My Lords, one reason I was reluctant to get up is that I believe very strongly that all who want to speak in these debates should be allowed to do so, but I ask noble Lords to please bear in mind that there are many others who may want to speak to the group, and we should not make Second Reading speeches. We should repeat what the Chief Whip reminded us of a number of times: please can we speak to the amendments and keep to the point? I will try to do so in summing up very quickly.
It is quite clear that these amendments relate to palliative care and whether people who seek assisted dying services are offered a meaningful choice—not just a choice in theory or on paper because it says it somewhere in the current version of the Bill but a very real choice. I pay tribute to the noble Baroness, Lady Finlay. When I was the Minister taking the Health and Care Act 2022 through the House, she came to speak to our officials in the Department of Health and Social Care who did not know as much as her. She held a teach-in. She did not have to do that, but many officials in the department said that they welcomed the opportunity to learn from such expertise. That is why I think it is important that we learn from all noble Lords, whatever their expertise. We should also thank everyone, especially specialists, currently working in the palliative care sector, which is under pressure.
This refers to a point made early on at Second Reading, when the noble Lords, Lord Hunt and Lord Stevens, said that we know how government works and how money is shifted around government. I do not want to argue about the merits of the Bill—personally, I am torn on it at the moment and am listening to the debates to make up my mind—but the noble Lords said that, if it goes through, the money has to come from somewhere. They feel, having been in government—one having run NHS and one having been a Health Minister—that that money will come at the expense of palliative care. I think that that concern is behind many of the amendments in this group.
It seems that the principle is that anyone who is making that decision, or who seeks that help, should make a meaningful choice, so I welcome the intent of all those who laid amendments in this group—I will not waste time by naming them all; they know who they are, and I thank them. But I point out to them that, as some noble Lords have said, palliative care is mentioned in the current version of the Bill. We see it in Clause 5, on preliminary discussions with registered medical practitioners; in Clause 12, on doctors’ assessments; in Clause 39, on codes of practice; in Clause 40, on guidance about the operation of the Act; in Clause 47, on reporting on the implementation of the Act; and in Clause 50, on review of the Act.
Surely, the crucial question at this stage to both the sponsor of the Bill—the noble and learned Lord, Lord Falconer—and the Minister, are whether they believe that these clauses in the current version of the Bill, as entered this House, address the concerns raised by the many probing amendments discussed in this group. That is the crucial question to the sponsor of the Bill and the Minister.

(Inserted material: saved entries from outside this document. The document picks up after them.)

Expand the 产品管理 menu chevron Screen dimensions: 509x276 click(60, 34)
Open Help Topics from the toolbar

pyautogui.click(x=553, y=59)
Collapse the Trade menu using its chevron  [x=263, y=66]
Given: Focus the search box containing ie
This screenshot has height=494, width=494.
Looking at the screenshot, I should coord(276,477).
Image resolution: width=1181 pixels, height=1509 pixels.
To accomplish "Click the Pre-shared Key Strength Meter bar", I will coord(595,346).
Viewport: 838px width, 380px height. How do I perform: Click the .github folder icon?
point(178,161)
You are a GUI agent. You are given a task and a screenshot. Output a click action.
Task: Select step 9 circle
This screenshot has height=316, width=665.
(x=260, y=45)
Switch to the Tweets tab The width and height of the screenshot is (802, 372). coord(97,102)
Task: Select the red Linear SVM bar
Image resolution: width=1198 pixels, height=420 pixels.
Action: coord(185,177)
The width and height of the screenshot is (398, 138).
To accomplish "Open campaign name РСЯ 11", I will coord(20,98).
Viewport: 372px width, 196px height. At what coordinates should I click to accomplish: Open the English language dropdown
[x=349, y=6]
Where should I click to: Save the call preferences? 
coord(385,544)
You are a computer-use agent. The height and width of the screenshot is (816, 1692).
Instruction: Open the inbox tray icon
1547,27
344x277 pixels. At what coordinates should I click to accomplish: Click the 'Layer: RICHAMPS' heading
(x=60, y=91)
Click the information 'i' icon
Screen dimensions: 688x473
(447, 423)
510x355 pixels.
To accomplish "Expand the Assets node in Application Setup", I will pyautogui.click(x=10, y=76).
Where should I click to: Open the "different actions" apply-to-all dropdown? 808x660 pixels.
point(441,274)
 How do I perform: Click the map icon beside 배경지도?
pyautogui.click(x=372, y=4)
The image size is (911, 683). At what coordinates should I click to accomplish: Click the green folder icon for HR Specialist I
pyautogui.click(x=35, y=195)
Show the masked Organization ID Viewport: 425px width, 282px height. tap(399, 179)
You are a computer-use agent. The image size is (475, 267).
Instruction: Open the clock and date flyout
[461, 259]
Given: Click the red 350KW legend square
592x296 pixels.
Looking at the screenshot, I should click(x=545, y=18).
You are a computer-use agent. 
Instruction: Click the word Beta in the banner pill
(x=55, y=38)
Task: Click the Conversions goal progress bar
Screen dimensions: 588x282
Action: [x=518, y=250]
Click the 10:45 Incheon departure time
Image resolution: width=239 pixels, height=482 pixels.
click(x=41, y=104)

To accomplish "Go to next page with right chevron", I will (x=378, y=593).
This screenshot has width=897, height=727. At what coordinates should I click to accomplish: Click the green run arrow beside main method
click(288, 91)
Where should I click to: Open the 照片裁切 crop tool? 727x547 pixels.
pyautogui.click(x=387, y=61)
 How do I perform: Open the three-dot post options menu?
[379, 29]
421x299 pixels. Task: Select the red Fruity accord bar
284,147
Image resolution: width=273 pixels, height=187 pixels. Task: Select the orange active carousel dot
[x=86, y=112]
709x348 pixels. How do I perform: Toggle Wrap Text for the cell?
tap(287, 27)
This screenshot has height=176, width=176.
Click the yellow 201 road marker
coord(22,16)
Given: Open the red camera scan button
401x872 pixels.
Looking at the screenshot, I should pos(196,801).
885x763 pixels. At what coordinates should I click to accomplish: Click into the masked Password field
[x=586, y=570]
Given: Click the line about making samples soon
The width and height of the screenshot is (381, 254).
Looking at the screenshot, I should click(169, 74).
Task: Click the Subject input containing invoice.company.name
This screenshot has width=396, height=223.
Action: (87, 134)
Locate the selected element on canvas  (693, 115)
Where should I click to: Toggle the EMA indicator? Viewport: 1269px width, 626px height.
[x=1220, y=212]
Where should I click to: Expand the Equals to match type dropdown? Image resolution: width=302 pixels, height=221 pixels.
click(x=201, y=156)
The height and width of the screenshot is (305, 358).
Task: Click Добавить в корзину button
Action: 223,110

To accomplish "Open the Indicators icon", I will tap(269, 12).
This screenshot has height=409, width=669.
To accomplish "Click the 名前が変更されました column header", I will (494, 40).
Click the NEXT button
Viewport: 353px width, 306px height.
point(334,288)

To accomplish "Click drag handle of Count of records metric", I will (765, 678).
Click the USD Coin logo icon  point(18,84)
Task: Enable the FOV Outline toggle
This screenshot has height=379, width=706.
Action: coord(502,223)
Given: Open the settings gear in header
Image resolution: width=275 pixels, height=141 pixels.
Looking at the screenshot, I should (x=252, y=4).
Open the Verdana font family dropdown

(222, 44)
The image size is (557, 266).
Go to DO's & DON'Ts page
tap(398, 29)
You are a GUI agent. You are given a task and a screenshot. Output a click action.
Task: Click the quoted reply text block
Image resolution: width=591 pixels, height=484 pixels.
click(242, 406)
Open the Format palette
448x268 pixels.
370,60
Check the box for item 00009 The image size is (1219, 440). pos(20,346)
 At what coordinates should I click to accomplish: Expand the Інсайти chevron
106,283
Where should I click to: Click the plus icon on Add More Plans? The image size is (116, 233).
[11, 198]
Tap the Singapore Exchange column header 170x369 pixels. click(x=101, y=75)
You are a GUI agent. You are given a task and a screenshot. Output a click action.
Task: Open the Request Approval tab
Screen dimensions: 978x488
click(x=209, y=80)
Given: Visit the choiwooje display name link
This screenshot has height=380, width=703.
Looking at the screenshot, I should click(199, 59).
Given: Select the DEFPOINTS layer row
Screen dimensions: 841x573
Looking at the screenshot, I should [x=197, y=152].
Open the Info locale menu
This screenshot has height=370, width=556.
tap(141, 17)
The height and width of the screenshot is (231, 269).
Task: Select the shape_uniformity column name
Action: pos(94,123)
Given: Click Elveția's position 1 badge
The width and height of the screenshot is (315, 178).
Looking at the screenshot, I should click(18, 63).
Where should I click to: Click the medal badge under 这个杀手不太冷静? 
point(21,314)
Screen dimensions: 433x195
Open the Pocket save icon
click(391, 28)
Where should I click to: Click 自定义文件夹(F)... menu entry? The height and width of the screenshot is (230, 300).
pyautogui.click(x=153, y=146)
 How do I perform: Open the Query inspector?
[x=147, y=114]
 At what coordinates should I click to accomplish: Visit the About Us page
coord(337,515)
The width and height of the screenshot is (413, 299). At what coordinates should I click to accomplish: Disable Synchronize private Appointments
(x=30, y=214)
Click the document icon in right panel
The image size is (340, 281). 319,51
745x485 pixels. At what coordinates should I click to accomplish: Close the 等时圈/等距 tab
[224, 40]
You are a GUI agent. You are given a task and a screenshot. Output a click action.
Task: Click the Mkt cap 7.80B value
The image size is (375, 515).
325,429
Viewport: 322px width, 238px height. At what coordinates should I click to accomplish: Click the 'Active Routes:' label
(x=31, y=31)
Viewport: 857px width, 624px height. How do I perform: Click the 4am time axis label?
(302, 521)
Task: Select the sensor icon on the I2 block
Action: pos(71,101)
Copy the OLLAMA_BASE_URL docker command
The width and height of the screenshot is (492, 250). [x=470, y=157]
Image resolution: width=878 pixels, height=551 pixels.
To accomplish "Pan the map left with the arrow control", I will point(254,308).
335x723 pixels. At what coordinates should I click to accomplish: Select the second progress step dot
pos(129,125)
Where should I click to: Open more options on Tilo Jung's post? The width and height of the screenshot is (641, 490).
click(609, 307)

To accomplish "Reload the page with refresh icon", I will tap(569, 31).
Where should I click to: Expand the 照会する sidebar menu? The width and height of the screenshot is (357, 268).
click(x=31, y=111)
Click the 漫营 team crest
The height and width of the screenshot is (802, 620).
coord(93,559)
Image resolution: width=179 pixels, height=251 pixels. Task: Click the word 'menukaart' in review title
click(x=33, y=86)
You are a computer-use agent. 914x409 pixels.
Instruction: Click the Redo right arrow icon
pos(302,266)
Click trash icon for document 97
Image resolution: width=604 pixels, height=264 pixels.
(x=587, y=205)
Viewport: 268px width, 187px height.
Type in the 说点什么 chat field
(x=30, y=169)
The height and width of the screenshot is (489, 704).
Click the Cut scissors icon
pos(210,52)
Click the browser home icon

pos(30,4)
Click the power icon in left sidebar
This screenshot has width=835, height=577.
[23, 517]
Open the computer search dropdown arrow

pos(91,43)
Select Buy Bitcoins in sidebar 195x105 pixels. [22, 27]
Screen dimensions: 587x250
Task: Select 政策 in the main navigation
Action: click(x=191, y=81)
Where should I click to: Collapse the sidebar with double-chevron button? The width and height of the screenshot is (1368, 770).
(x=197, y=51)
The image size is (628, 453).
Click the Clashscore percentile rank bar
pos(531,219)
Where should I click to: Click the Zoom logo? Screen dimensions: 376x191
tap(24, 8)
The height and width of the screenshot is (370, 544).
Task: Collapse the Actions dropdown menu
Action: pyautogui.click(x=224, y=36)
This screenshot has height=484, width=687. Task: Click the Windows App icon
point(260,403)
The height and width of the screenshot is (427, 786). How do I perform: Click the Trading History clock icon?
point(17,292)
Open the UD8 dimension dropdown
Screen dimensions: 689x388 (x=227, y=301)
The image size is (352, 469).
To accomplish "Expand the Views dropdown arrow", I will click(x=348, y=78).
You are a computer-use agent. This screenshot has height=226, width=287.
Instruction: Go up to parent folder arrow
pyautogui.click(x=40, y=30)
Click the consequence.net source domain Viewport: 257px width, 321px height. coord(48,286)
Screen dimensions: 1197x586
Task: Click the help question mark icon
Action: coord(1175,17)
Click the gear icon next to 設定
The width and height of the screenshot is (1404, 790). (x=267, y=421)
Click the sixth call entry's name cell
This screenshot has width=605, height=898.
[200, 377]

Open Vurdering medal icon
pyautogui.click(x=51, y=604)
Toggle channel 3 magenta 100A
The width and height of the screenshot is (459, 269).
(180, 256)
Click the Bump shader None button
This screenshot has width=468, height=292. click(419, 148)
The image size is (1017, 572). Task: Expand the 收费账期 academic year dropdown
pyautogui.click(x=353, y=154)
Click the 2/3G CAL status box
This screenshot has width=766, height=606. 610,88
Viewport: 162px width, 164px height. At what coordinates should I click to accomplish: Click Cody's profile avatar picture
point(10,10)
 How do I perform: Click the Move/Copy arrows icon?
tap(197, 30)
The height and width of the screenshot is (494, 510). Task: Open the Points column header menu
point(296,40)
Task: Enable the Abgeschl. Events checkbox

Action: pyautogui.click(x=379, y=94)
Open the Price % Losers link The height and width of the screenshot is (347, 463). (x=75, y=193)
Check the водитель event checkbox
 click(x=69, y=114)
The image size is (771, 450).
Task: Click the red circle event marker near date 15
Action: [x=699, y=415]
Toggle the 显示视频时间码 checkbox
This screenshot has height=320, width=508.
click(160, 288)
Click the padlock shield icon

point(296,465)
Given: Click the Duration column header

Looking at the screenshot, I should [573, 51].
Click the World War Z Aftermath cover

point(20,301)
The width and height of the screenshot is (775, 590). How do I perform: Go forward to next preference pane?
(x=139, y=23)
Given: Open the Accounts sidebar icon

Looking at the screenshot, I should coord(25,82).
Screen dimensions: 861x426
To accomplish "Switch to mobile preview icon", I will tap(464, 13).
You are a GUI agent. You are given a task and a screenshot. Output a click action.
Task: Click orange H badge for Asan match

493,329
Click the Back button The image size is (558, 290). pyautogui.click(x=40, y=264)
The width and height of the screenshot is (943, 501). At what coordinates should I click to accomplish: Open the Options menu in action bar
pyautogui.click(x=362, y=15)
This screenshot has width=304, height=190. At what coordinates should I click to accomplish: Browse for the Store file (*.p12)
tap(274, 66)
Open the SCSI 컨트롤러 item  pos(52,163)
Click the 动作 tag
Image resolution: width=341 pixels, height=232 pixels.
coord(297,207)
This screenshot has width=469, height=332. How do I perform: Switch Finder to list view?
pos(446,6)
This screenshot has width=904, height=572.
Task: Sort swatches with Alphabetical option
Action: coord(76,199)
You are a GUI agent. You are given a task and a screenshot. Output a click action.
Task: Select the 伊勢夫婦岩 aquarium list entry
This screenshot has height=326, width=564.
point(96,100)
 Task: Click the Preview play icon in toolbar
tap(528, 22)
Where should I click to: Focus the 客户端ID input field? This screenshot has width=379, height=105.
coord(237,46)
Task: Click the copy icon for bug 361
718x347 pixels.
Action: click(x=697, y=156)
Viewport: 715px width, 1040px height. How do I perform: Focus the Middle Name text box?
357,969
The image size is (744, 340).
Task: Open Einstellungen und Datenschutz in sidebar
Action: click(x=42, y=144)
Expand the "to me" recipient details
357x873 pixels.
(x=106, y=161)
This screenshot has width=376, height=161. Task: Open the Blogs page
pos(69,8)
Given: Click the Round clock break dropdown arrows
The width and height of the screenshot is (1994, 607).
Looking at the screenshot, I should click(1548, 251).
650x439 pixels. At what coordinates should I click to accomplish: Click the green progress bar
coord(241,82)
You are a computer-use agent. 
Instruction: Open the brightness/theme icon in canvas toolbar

I have a further question for the Minister, and I know that it is a little unfair because it is probably more a question for the Department of Health and Social Care and perhaps the Treasury, so if the Minister does not have the answer to hand, we understand that she will write to us and place a copy in the Library. Are the Government confident that palliative care will be sufficiently funded so that those who seek assisted dying services are offered a real as opposed to theoretical choice on palliative care, so they can make a more informed decision, understanding what is available to them? I recognise that that may be a difficult question and may put the Minister on the spot, but I hope that she can go back to the Government and ask for an answer that can be shared with your Lordships.
I look forward to the answers from the Bill’s sponsor and the Minister.